Work to be completed >>
Pictures are to be dropped, and only the lines from the one containing "Viewport: 1079px width, 462px" through the end of the data below are to be reproduced as written.

Source material >>

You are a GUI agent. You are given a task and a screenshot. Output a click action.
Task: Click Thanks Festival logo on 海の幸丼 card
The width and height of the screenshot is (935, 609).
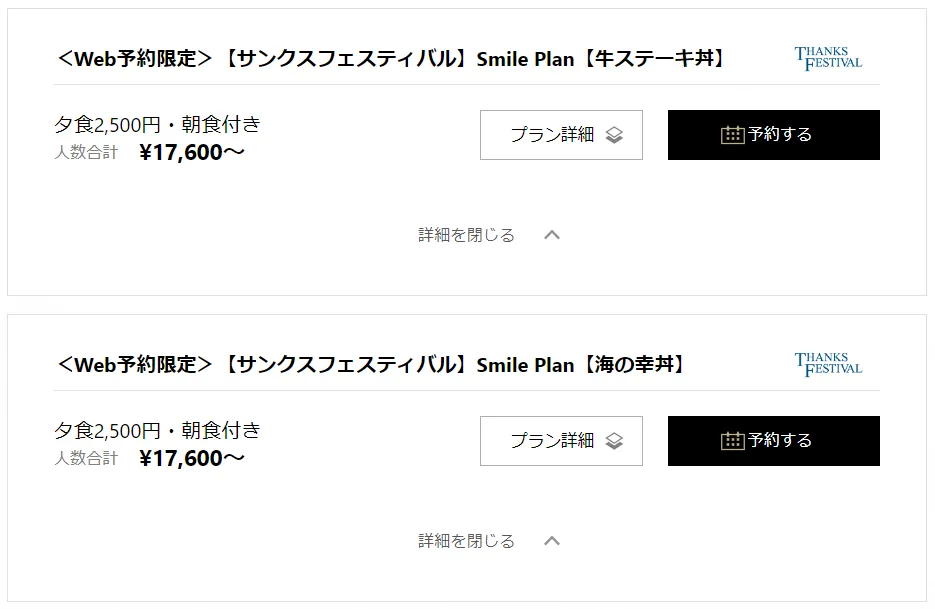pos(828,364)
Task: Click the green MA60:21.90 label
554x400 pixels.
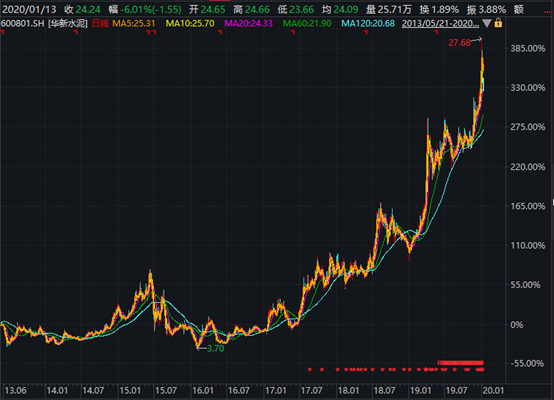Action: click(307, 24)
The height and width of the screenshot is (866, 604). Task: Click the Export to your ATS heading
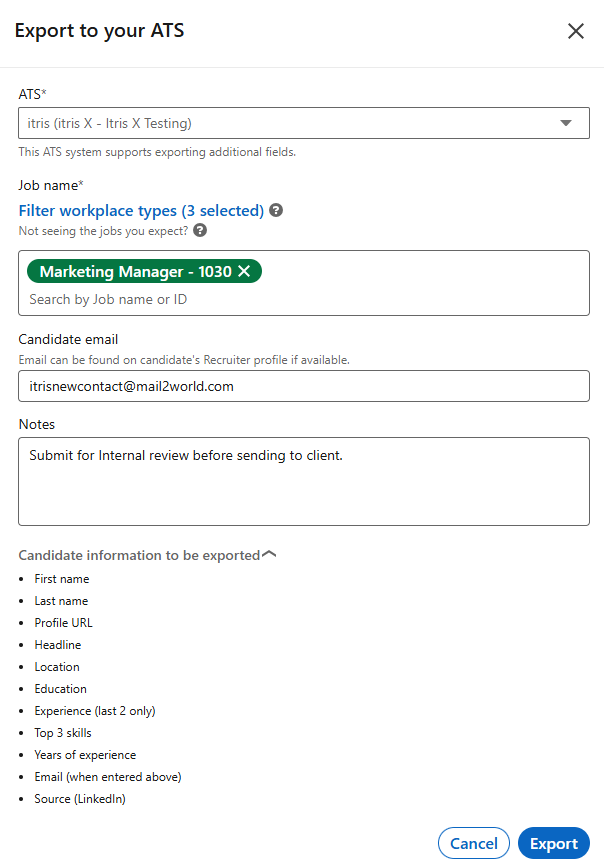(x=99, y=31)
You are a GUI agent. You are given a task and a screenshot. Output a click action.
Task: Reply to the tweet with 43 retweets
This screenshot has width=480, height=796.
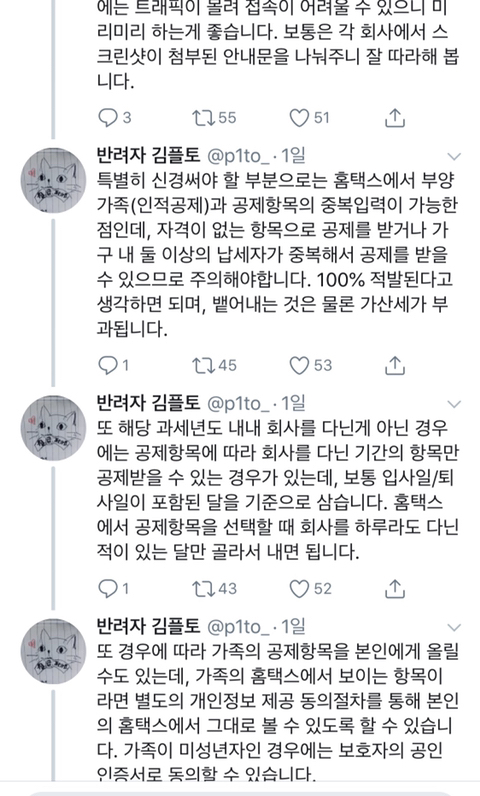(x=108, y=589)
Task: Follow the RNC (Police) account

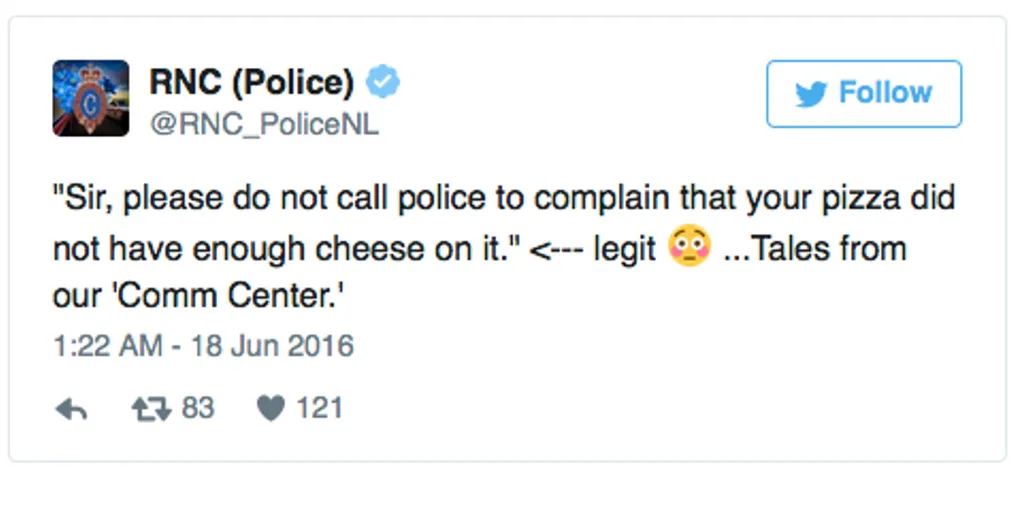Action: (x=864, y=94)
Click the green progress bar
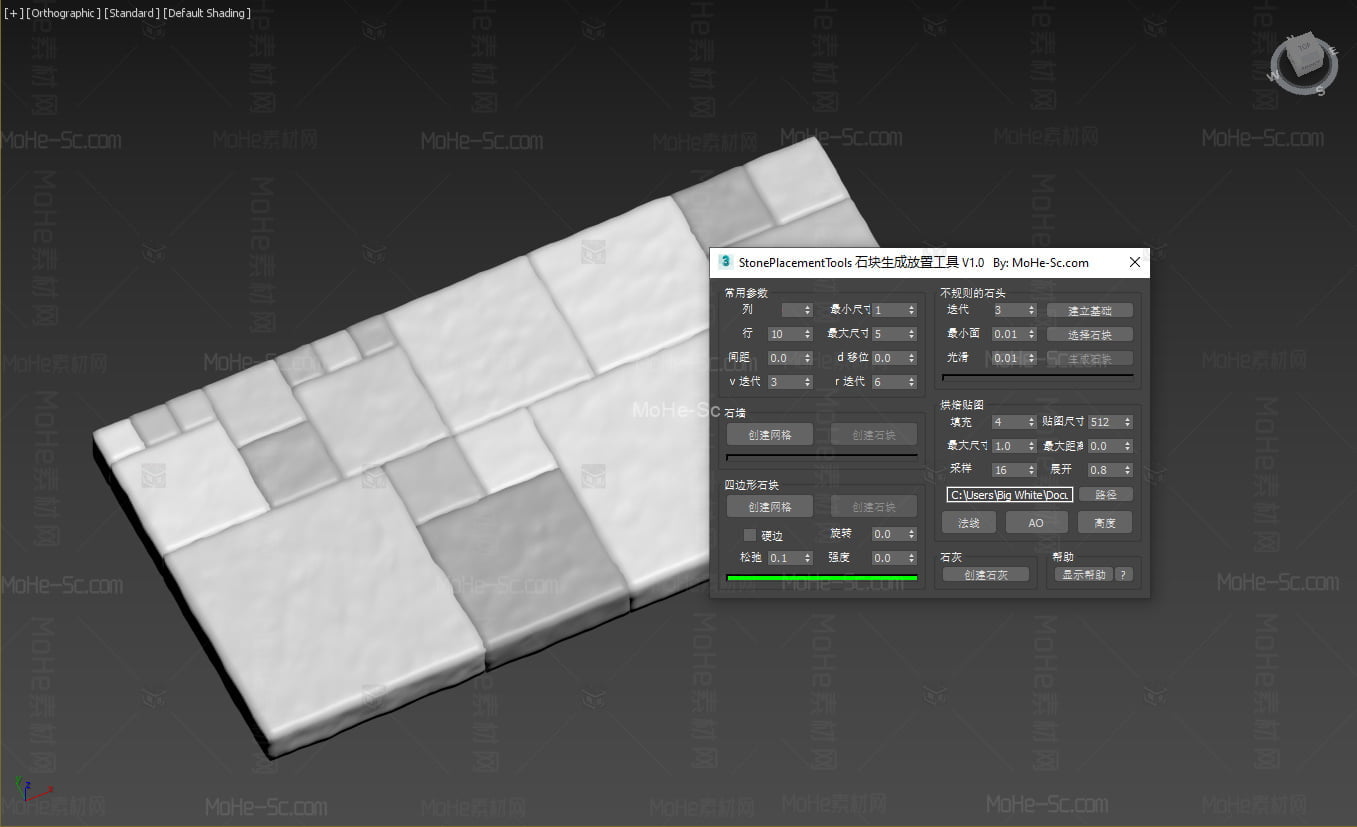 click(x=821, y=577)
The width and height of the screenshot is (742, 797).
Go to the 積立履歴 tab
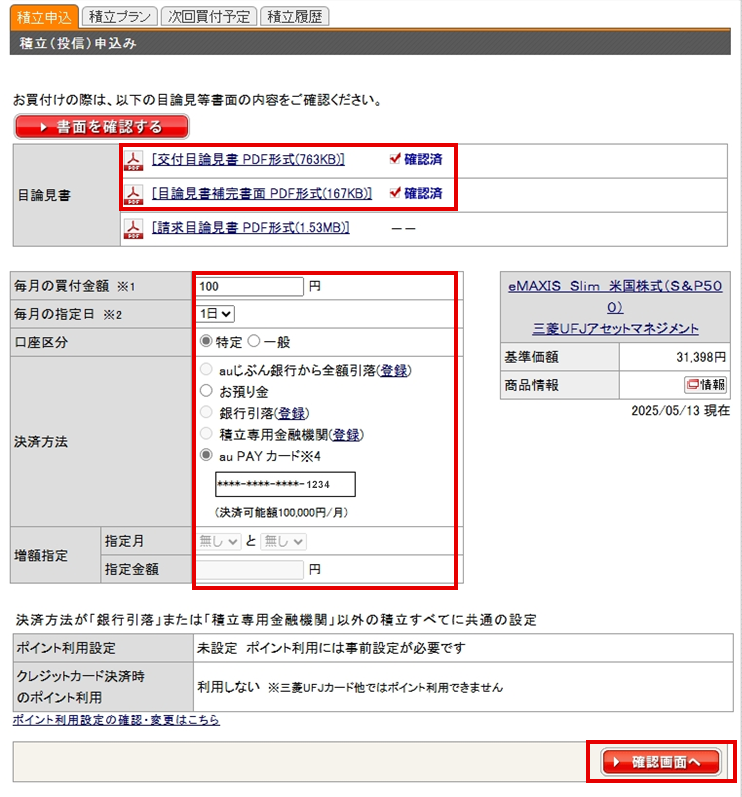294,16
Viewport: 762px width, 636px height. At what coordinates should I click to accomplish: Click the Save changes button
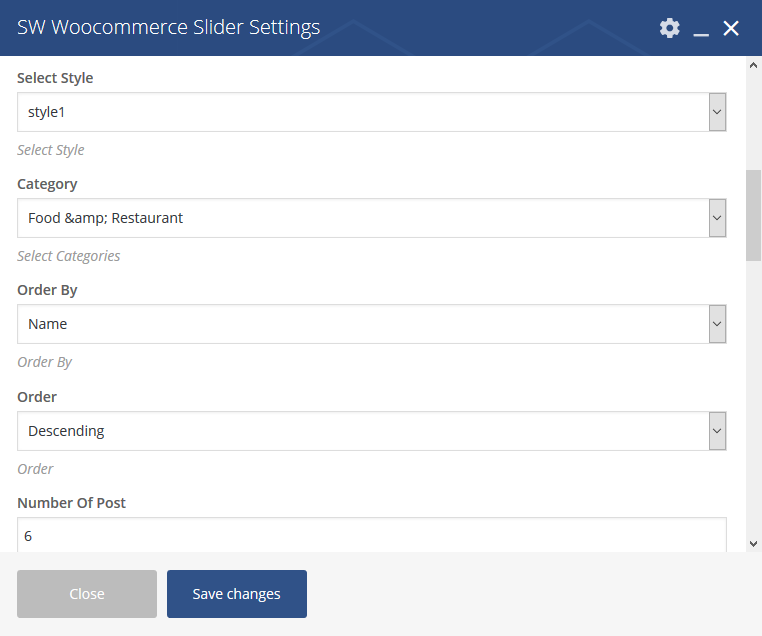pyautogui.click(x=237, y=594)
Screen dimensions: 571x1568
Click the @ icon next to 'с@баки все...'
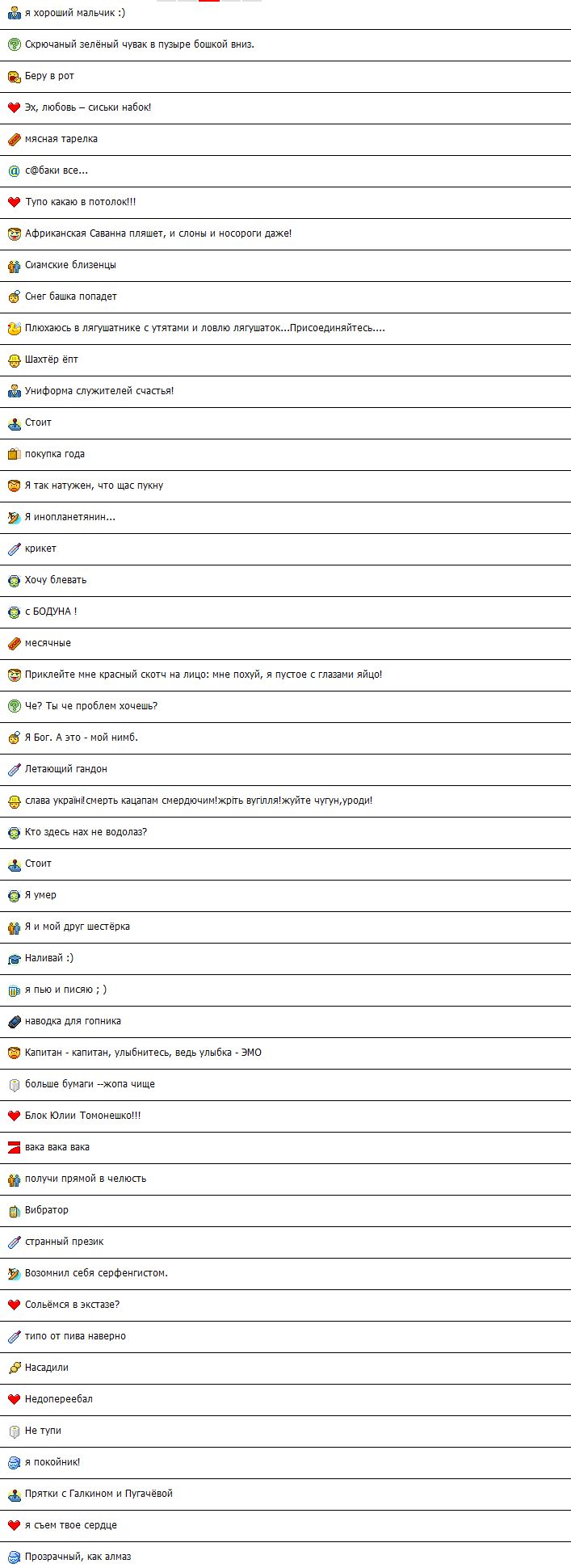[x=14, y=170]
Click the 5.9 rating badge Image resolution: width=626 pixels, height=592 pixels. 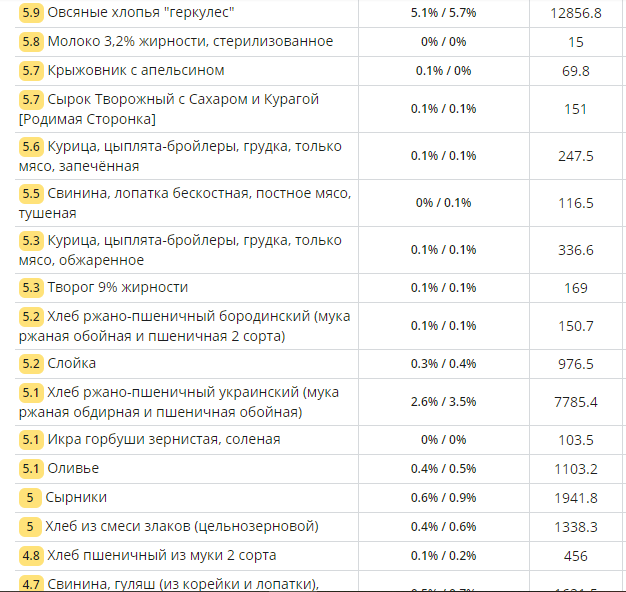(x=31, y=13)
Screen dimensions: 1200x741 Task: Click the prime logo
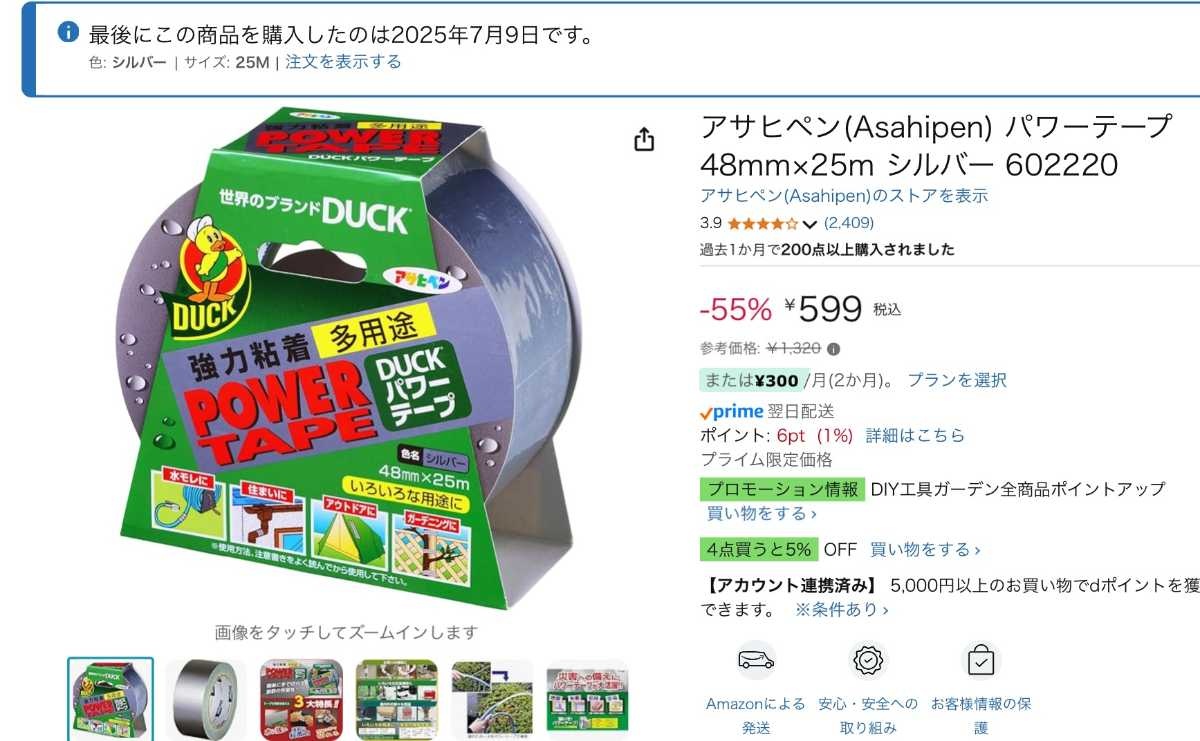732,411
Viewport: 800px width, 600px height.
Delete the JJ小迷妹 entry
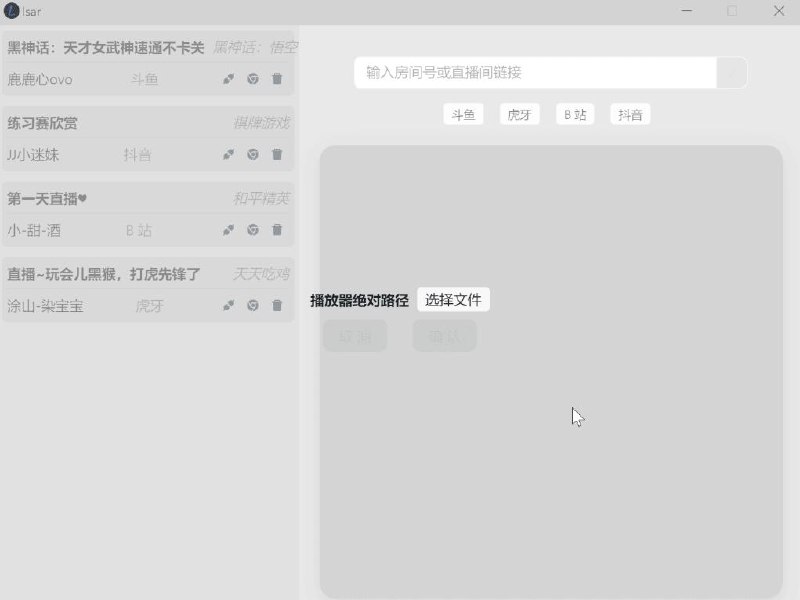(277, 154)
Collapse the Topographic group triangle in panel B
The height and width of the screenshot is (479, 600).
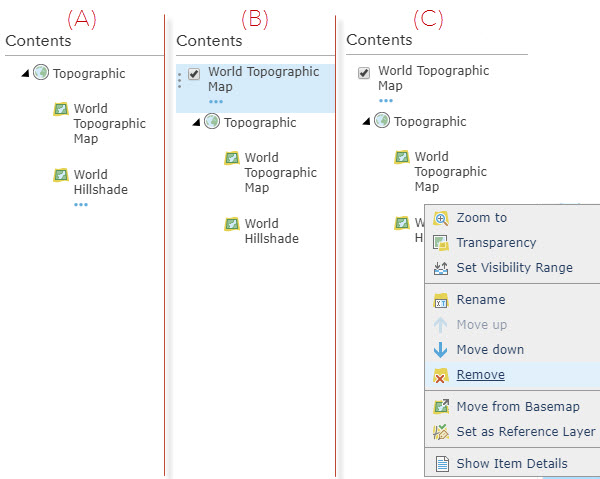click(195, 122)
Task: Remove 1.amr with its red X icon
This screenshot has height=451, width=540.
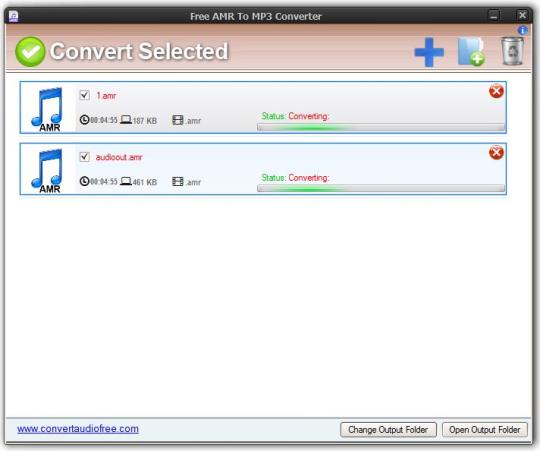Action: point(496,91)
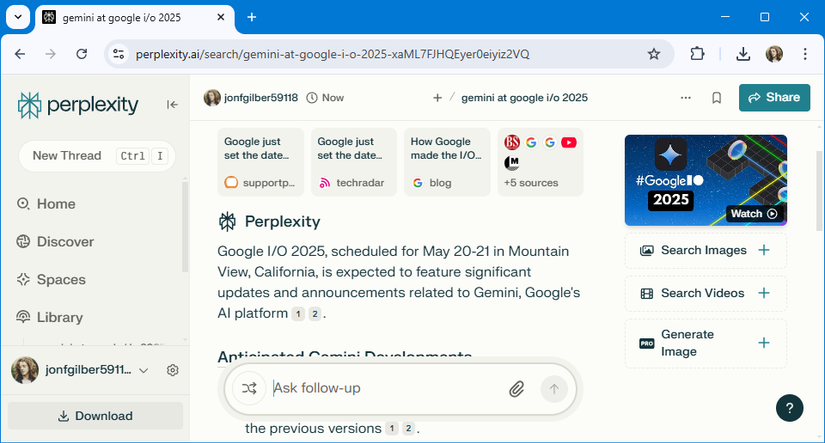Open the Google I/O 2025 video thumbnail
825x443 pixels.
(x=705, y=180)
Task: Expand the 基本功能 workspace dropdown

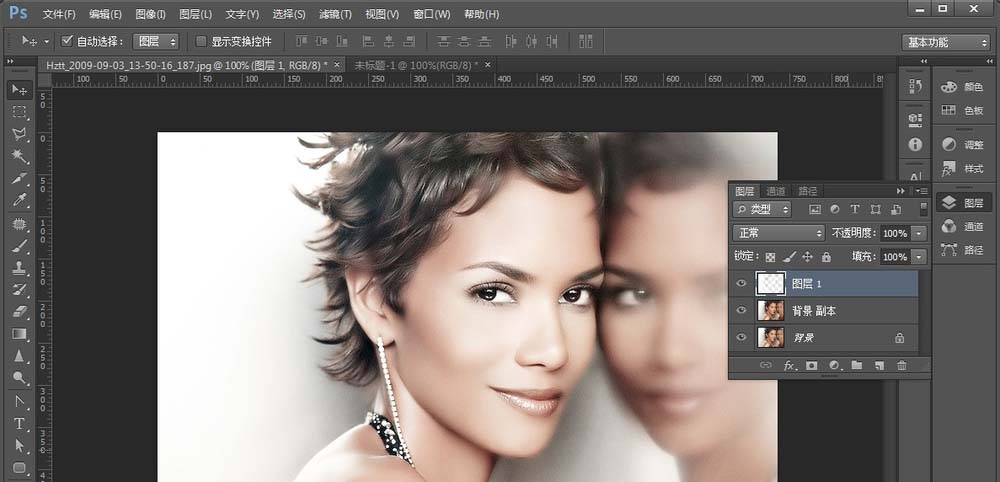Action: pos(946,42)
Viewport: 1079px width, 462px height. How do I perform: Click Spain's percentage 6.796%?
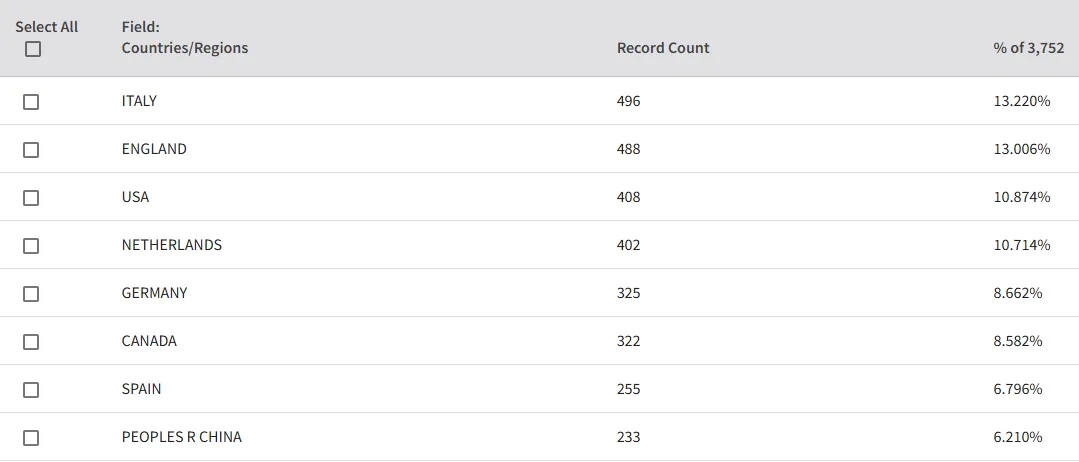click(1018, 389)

Reply >>
Viewport: 1079px width, 462px height. How do I perform: Click Spain's percentage 6.796%?
click(1018, 389)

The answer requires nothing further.